We need to make business and finance a positive and regenerative force to avert catastrophe – and to do so fast. Substantial progress has been made towards enabling systemic change across a range of initiatives. But boards and key decision makers are often hamstrung by lack a compelling business case to move early on climate and sustainability, especially against a backdrop of challenging economic headwinds. And without an obvious reward for taking early action or a clear path to regulatory change or new capital market norms, individual companies are reluctant to be ‘first movers’.

Change-makers from more than 20 organisations came together at Chartered Accountants’ Hall in February 2024 to explore how we can tackle some of these headwinds and unlock systemic change by effectively valuing sustainability impacts in business and finance*. The discussions highlighted three key barriers to a common system response:

1: Lack of societal voice, engagement, and buy-in. Information on both societal sustainability preferences and the sustainability
characteristics of products and services is insufficient and unreliable. Consumers are therefore not offered the sustainable choices they need and the market is not operating effectively. The same is true in the political realm, as frictions in the electoral process lead to missed opportunities to align policy with widespread support for climate action.

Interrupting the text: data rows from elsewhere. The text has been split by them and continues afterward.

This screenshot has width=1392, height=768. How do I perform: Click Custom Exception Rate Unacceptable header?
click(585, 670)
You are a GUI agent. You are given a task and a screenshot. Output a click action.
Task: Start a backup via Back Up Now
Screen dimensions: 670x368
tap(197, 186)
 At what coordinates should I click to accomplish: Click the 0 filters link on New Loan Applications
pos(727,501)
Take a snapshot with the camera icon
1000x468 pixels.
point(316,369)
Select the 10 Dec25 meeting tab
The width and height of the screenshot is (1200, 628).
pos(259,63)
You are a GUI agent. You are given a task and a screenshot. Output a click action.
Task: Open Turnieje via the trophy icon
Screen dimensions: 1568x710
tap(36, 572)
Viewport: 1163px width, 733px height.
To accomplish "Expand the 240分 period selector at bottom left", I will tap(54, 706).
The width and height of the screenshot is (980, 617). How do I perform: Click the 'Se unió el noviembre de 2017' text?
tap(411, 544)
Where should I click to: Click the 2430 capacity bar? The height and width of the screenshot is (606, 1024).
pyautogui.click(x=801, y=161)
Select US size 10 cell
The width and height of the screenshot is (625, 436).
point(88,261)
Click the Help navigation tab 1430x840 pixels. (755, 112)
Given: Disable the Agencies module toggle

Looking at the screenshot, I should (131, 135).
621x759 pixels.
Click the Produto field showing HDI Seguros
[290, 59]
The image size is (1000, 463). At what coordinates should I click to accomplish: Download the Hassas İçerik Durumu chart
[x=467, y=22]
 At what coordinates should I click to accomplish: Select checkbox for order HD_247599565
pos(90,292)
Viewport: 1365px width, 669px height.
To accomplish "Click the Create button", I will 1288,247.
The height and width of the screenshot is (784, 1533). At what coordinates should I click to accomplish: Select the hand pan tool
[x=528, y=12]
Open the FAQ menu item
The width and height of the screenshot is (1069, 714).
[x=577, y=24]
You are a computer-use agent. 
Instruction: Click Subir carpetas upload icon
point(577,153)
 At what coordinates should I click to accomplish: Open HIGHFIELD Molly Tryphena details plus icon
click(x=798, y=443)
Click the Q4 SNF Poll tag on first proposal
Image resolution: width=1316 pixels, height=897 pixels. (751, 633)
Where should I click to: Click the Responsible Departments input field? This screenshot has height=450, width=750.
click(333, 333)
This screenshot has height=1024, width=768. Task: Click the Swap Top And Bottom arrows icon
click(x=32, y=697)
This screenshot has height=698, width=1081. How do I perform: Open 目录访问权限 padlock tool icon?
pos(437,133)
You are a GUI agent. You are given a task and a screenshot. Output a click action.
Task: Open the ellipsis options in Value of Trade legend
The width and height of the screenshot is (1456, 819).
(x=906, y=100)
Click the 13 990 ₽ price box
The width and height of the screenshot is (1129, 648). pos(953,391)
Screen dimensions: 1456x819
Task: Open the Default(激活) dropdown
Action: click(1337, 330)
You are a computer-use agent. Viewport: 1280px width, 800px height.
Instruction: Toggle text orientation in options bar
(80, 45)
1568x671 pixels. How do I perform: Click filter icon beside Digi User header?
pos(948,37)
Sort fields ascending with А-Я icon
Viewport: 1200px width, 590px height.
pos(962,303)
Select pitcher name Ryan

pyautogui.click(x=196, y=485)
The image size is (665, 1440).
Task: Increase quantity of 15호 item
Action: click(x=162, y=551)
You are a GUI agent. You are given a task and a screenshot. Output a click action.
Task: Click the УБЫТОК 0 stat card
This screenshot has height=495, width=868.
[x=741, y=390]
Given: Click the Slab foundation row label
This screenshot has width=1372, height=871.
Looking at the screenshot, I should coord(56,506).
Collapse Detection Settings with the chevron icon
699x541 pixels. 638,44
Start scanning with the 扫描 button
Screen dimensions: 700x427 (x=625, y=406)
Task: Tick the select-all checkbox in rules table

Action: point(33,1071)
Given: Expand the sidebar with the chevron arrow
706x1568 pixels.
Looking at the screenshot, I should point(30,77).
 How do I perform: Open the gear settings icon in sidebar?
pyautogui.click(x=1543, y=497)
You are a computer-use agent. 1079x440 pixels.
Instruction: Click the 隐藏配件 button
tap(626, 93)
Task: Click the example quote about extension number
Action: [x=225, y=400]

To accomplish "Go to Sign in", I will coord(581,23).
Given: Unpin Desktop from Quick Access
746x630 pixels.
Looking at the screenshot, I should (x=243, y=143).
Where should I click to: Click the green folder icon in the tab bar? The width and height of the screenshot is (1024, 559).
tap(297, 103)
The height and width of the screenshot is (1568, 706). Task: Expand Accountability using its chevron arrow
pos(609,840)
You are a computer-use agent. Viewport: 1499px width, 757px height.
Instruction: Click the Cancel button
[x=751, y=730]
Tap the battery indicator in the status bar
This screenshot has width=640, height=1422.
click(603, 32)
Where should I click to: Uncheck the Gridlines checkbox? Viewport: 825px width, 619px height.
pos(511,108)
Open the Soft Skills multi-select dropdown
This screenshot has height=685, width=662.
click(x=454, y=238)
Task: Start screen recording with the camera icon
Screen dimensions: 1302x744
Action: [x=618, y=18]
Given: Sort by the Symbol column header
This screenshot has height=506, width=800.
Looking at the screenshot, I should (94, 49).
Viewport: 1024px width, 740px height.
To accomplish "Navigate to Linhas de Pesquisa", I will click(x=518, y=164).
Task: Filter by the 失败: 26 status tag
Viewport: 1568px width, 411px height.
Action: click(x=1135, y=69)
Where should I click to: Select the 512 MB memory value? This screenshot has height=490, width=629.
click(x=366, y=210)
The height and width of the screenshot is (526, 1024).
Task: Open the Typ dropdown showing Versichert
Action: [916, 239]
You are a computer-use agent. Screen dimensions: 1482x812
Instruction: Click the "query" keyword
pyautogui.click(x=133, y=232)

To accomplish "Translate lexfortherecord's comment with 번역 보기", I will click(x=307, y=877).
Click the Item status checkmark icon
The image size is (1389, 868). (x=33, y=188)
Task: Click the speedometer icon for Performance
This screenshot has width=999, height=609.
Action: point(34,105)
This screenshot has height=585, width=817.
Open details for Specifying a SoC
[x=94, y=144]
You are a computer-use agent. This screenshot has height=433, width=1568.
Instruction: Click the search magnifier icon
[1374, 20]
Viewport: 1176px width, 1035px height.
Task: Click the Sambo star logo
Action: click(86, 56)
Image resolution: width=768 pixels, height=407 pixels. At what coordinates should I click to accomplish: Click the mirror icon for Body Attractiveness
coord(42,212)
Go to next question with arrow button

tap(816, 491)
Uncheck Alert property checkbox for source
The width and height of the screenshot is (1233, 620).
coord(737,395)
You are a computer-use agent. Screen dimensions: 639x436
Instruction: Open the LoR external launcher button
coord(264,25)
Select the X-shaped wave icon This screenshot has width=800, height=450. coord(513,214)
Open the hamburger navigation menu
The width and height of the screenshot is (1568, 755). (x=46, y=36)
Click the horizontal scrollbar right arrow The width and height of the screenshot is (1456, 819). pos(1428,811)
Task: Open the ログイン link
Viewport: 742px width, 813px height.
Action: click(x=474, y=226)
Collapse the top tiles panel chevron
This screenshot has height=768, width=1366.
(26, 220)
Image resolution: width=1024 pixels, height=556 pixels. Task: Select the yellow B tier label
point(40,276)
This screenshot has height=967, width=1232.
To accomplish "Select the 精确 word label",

2: Mis-valuation, risk mispricing, weak incentives, and uncertainty regarding legal duties in business and finance. Organisational factors including short investment timelines and inappropriate performance criteria, shortcomings in knowledge, data, and capabilities (e.g. in climate scenario analysis), and lack of clarity over the legal and fiduciary duties mean that companies and financial services firms are often underestimating or ignoring – the rising economic, human, and environmental costs of climate
inaction. As a result, finance is not yet creating a sufficiently strong impetus for change in the real economy and boards and key decision makers do not see a compelling case to accelerate their efforts.

3: Insufficient policy clarity, coherence, and commitment. We lack clear and coherent national (and sub-national) policy frameworks for action on climate and wider sustainability. This leaves corporates and capital providers with insufficient confidence to commit
capital at sufficient scale to deliver on climate goals.